Aimware, from its offices in Galway and Boston, produces two aimware software products - aimfirst and aimstep - which help to automate software development. The process of creating software is plagued by lack of control: inadequate documentation, reliance on "gurus" who won't write anything down, incompatible versions of programs and, not least, rapidly-breeding "bugs". Aimware founder and chief executive Eamon McGuinness compares his company's products to Intuit's Quick Books. The latter deals with invoices; aimware deals with software deliverables. "It's all about not losing control," says McGuinness.
The programs impose control: aimstep allows tracking of requirements, tests and defects (okay, bugs) and aimfirst enables management of the overall project. Indeed, aimfirst could be applied in non-software projects although it is not yet marketed outside the software community. Unlike bureaucratic development methodologies like SSADM, aimware has adopted a more flexible approach. A subset of the software's functions can be used at first, allowing the user to grow into it, project by project. McGuinness emphasises that a user can start with bug control only and move on to testing and requirements control as experience grows. This is exactly how Jean Flanagan of AIB is using aimware; she says it is being introduced gradually, replacing home-grown, labour-intensive tracking methods such as keying project data into a Microsoft Access database.
The aimware story began in late 1995 with McGuinness, having left Digital's European Software Development Centre in Galway, doing what he calls "a bit of navel-gazing". He did a "brain-dump" of ideas onto a sheet of paper and a definite philosophy took shape. He decided to avoid software consultancy, however lucrative, and instead to develop a unique product and market it aggressively.
There are now three cornerstones to the philosophy, he says. Firstly, the software evolves constantly in line with customers' demands. At the beginning, liaison with Telecom Eireann and Motorola, the earliest clients, drove aimware's development. This approach continues, with Kodak and Dun and Bradstreet the latest clients to influence aimware's evolution. Secondly, the emergence of software standards in the late 1980s was crucial, giving a fixed target for products such as aimware. The company says it markets the first integrated package for the implementation of software best practices, as required by the SEI CMM standard (Software Engineering Institute Capability Maturity Model, to you and me). McGuinness's ambition is not modest: "With this lead, aimware can be the Intuit of the software development and test world."

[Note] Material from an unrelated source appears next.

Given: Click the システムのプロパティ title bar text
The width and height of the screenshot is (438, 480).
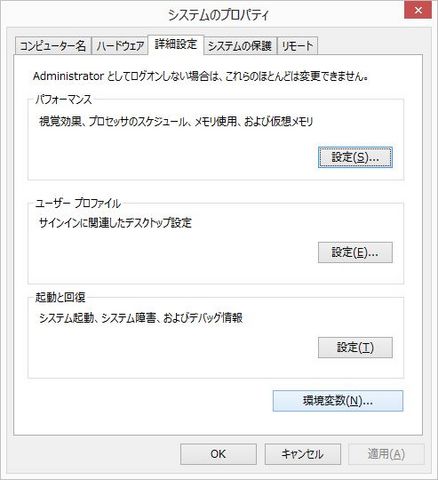Looking at the screenshot, I should click(218, 15).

Jane Durnin of Kindle Banking Systems emphasises the importance for Kindle of meeting the ISO 9000 quality standard for software. To achieve ISO 9000, she uses aimware for the internal and external standards audit. Aimware tracks all failures to meet the standard and, by keeping strict logs, ensures that all defects are remedied.
The third cornerstone is that aimware employees must "make themselves redundant in the short term". McGuinness practised what he preached and moved from doing the initial programming to quality control, marketing and management. Other employees are expected to move in the same way as the company grows.
How did aimware secure finance to get started? With great difficulty, actually. In the absence of any encouragement from the banks in 1996, it relied on Telecom Eireann paying for deliverables piecemeal. The Ulster Bank's BES fund came up with a loan of £250,000 in 1997 but, apart from that, aimware's growth had to be self-financed. Steady nerves were needed until sales started to flow during 1998. McGuinness says the lack of venture capital is a major reason for the dearth of Irish software start-ups.
Successful small software companies can expect predatory interest from the big boys, and three have already expressed interest. McGuinness says it is far too early to consider ending the adventure. The aimware team is looking forward to its next user group meeting, which may well take place near its Galway headquarters in the mardi gras atmosphere of race week in June. They won't need any shamrock, but the Guinness might be flowing again.